First, we remember today that the righteousness of God is totally different than every other way we talk about being good in our world. We are always being driven to active righteousness. We have to keep improving in our work, meeting our targets, minding our metrics. We have to build or preserve our savings, if we’re lucky enough to have them. We have to pay down our debt, if we’re lucky enough to have income to do that; fix up our houses, if we’re lucky enough to own them. We even have to track our weight and our exercise and our diet for our health insurance. Everything in our world is active righteousness. Four weeks I’ve been here and I take weekly attendance numbers personally, as if my worth as a person is being judged by how many people are here to listen to me.
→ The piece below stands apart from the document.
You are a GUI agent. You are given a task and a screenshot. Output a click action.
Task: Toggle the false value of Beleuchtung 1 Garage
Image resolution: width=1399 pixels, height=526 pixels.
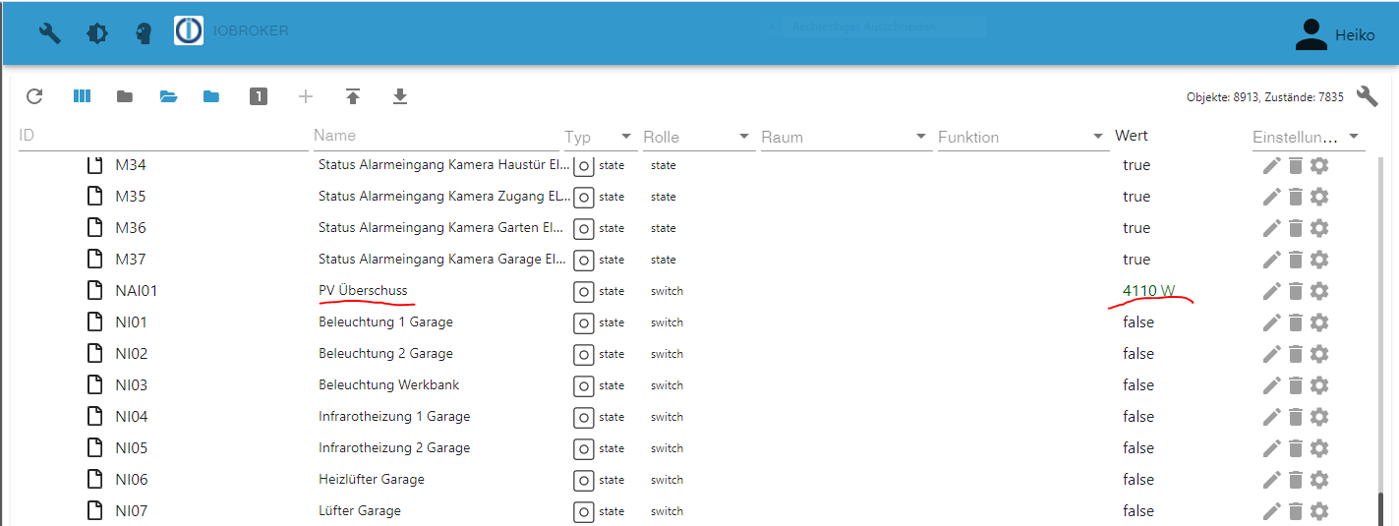click(1138, 322)
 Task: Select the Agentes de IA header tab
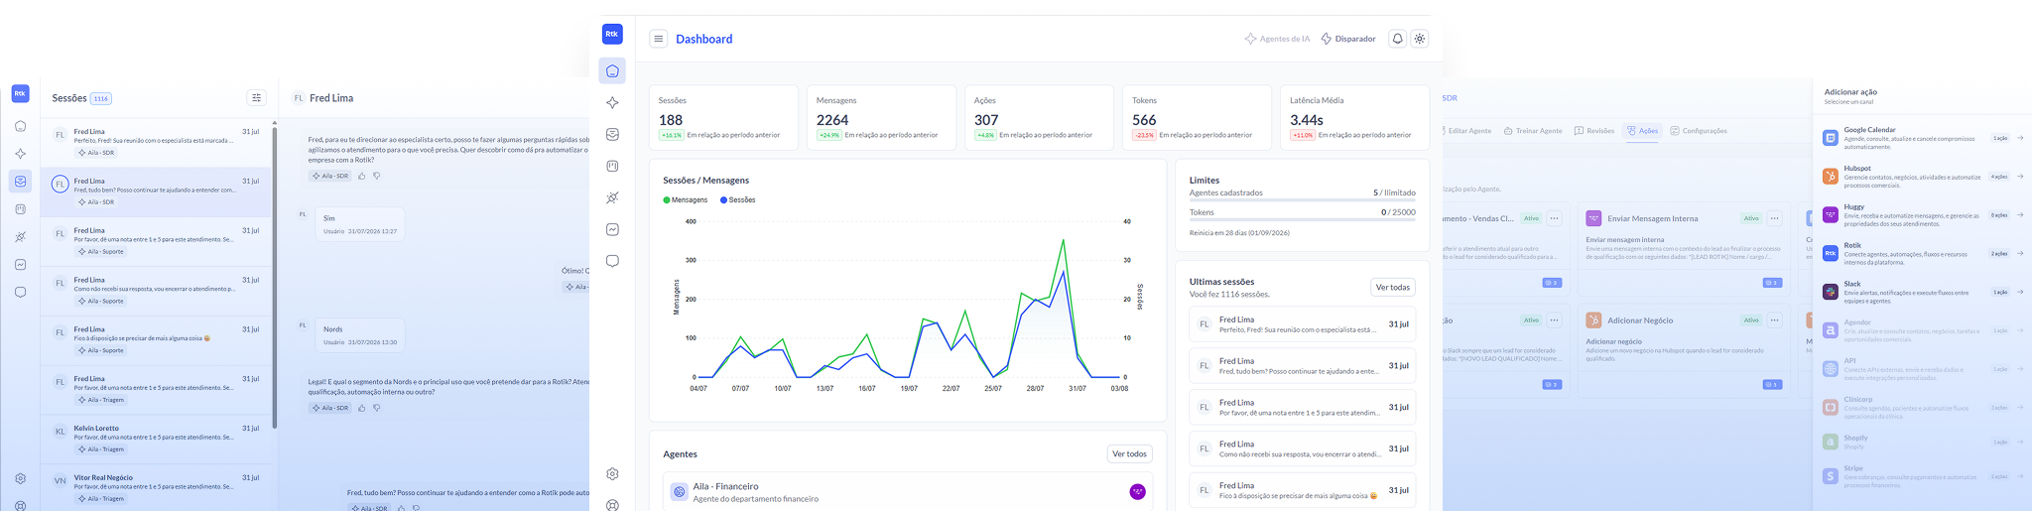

That is life: active righteousness. Always trying harder and never being or doing enough. And what we hear at church, what we receive in baptism, what we eat with our mouths in the Sacrament is exactly the opposite: God for us, Christ for us. Not a chore but a promise. Not more striving but a gift grasped by faith.
Second, we remember this moment today because even in the church, we are continually tempted to make righteousness into our business instead of God’s. In some churches, Christian righteousness is proved by our good morality. We don’t do bad things. We fulfill the law by refraining from the wrong kind of sex or fitting into proper gender roles or keeping a godly household. In other churches, Christian righteousness is expressed by having the right attitudes toward our neighbors, or having an appropriately inclusive way of thinking and talking and acting. And in most churches, we end up expressing Christian righteousness by activity. We volunteer, we give, we try to be helpful, we show up and we ask others to show up. Our own Evangelical Lutheran Church in America has embraced this as a brand: God’s Work. Our Hands.
I understand where all this comes from. It’s good to be personally holy, it’s good to be inclusive, it’s good to be active. I know what our denomination is trying to say by telling people that being Lutheran means doing God’s work.
But I rankle when I hear it all the same. Because people already have work. Many people have more work than they can safely do, just to keep their families fed and clothed and housed. People have struggles enough without being told that they have to fulfill some imagined Biblical ideal of manhood or womanhood, that they have to straighten out their kids, that they have to use better words in order to be pleasing to God. There is always a way to leave people feeling like their little pile of righteousness is so small, and to leave them looking up at a distant and impatient God.
None of those things is the Gospel. None of those things is the righteousness of God revealed through faith for faith. We remember today that if you are here, if you are listening, if you are groping toward trust, you already have enough. You already are enough. If the only gift you have to give today, tomorrow, this year, this lifetime, is to come here and confess your sins and add your voice to the praise of heaven, you are righteous. God does not need anything else from you. Because God is always the one who gives.